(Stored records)
================================
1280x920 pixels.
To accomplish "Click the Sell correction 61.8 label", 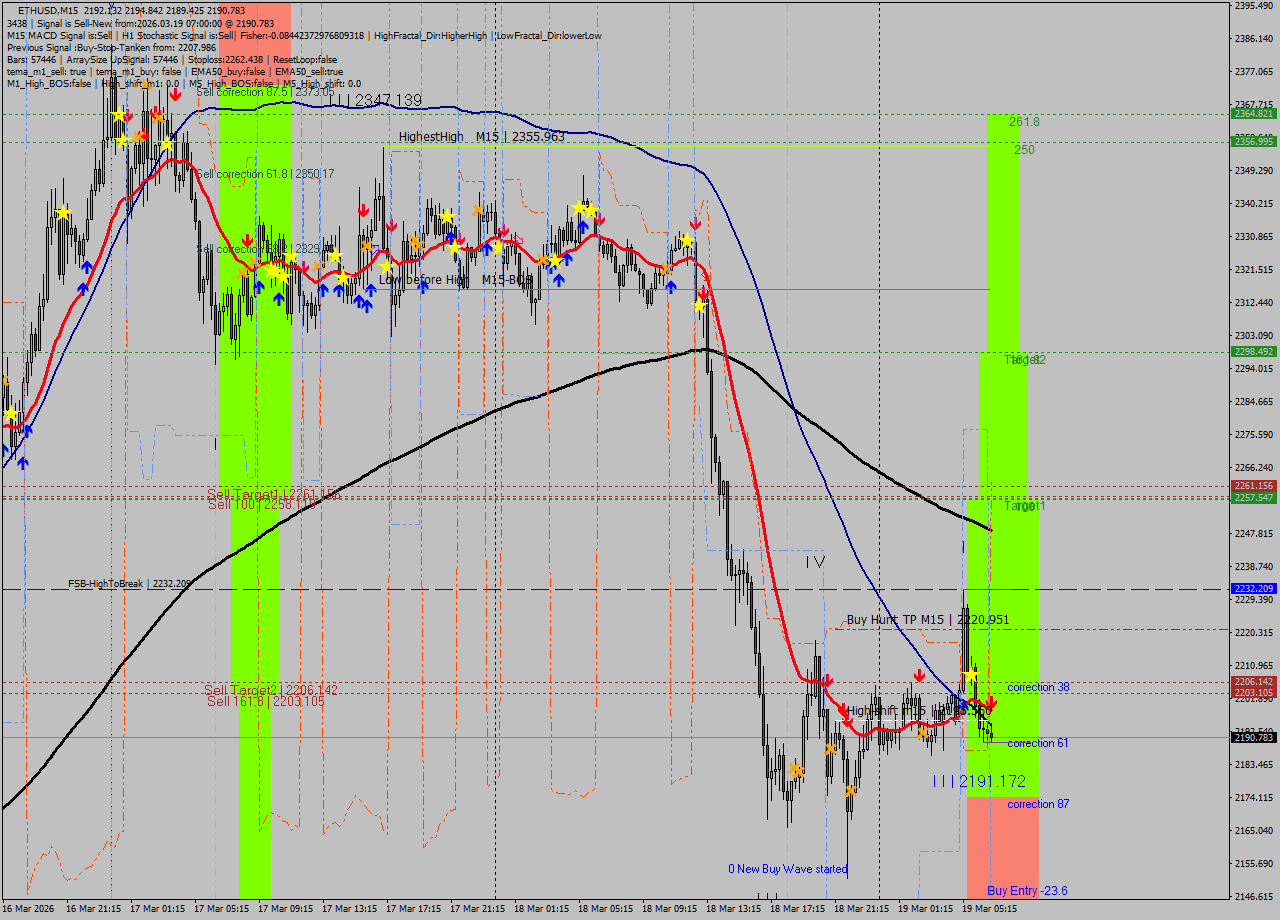I will (x=264, y=174).
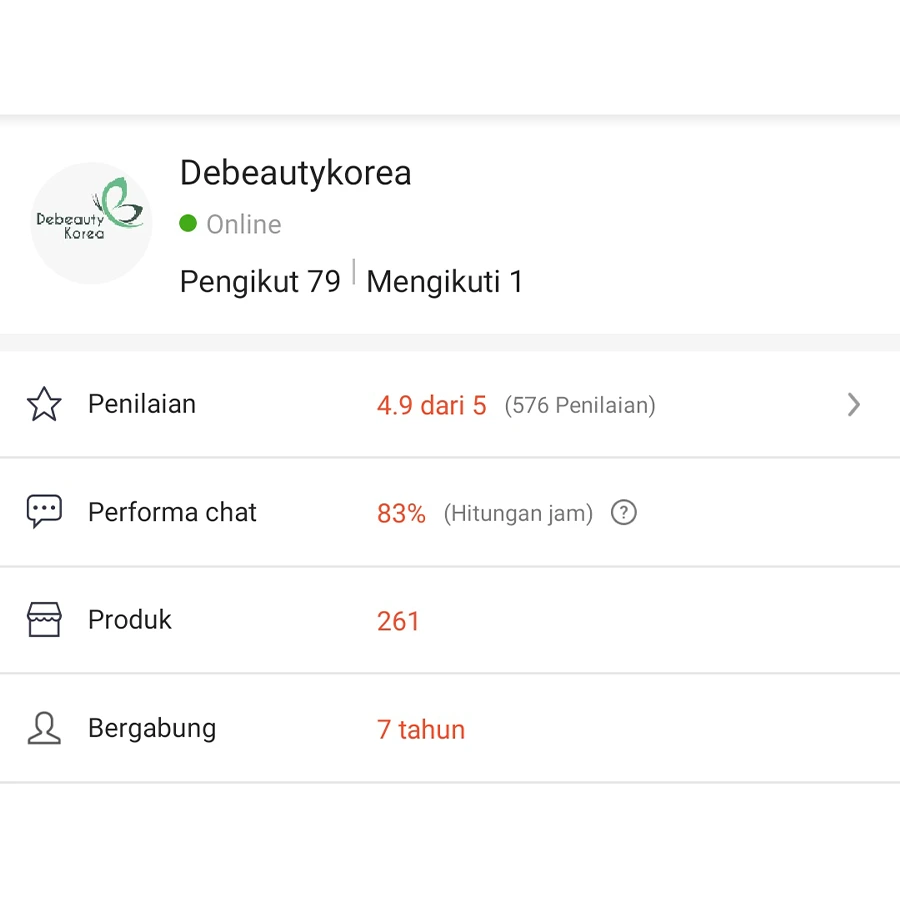View the Pengikut 79 followers list
This screenshot has height=900, width=900.
pos(260,282)
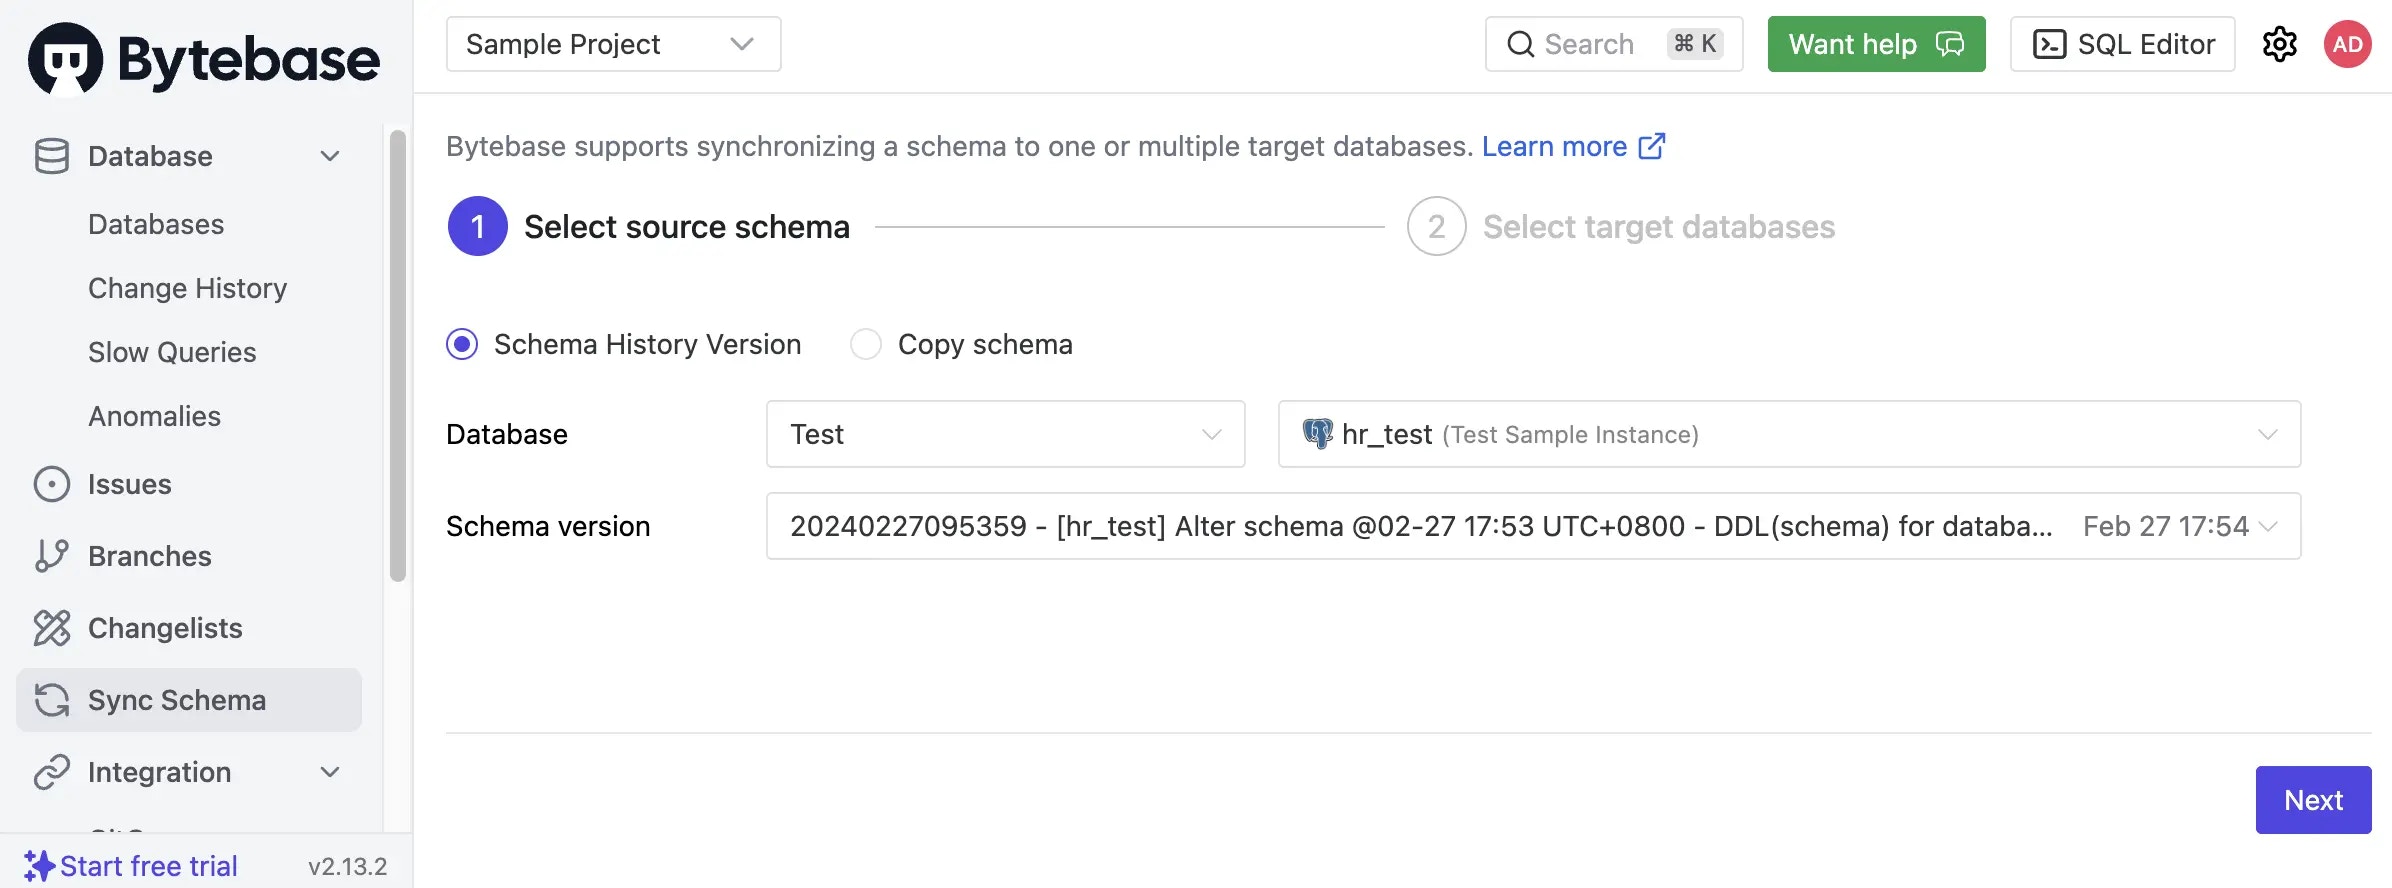Screen dimensions: 2392x888
Task: Click the Branches icon in sidebar
Action: point(52,556)
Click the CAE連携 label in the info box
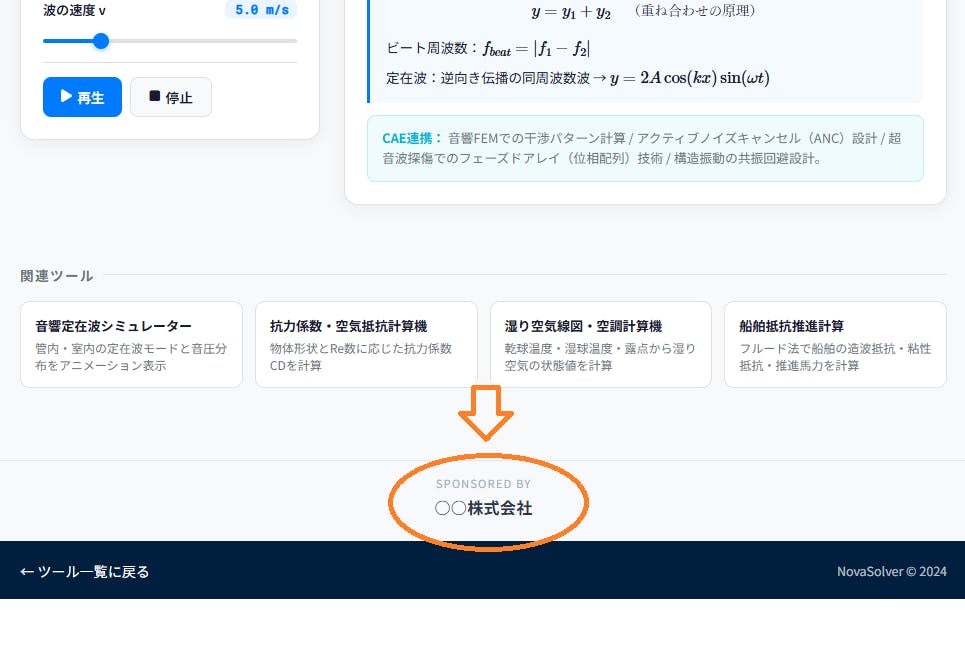The width and height of the screenshot is (965, 661). [x=412, y=138]

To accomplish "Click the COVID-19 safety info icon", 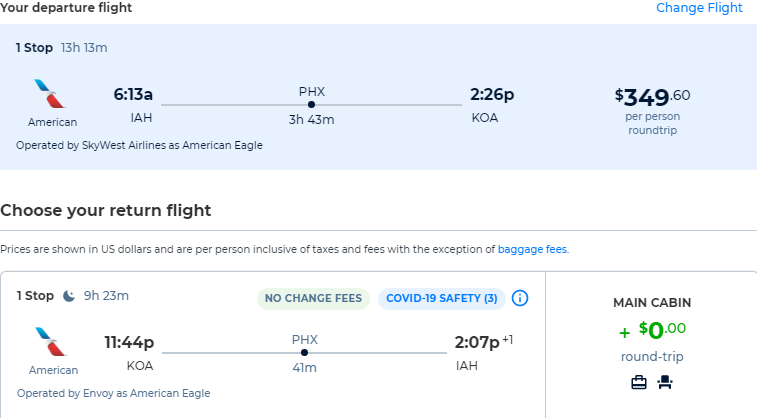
================================
(ASSIGNMENT): Leave the pictures out, and copy exactly each line from the one containing "Click the CAE連携 label in the info box" through the final line of the data.

(OUTPUT OF THE EXERCISE):
Click the CAE連携 label in the info box
The width and height of the screenshot is (965, 661). [x=412, y=138]

To accomplish "Click the COVID-19 safety info icon", 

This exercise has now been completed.